At the end of each year, IBM examines market and societal trends expected to transform our lives, as well as emerging technologies from IBM's global labs, to develop a multi-year innovations forecast for the next 5 years called “The Next 5 in 5.” Take a look—they are pretty interesting.

Stephen Abram, known for his strategic thinking and innovation in libraries, posted his Education Institute Presentation: Dec. 13, 2011, 12 Things to Watch in 2012.

Forrester Research believes that the world will move away from the web toward the App Internet—powerful local devices (such as an iPad) running programs that transparently link to resources in the cloud. Forrester’s CEO George Colony has talked for some time about the “Death of the Web, the approach of App Internet.” At a meeting in December, he said the App Internet market is worth $2.2 billion, and “decision makers at 41% of companies are now moving away from Web-based software toward the App Internet.”

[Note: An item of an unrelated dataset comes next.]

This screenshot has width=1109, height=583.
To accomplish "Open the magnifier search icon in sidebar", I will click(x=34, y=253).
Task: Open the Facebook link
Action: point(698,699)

For a different perspective, see Dave Winer’s comments that apps are not the future because of their closed nature. “Visualize each of the apps they want you to use on your iPad or iPhone as a silo. A tall vertical building. It might feel very large on the inside, but nothing goes in or out that isn’t well-controlled by the people who created the app. That sucks!”

Last year I predicted that 2011 would not be dull—and that’s certainly been the case. So out with the old, in with the new. Bring on the news! And Happy New Year to everyone from all of us at Information Today, Inc.


Paula J. Hane is a freelance writer and editor covering the library and information industries. She was formerly Information Today, Inc.’s news bureau chief and editor of NewsBreaks.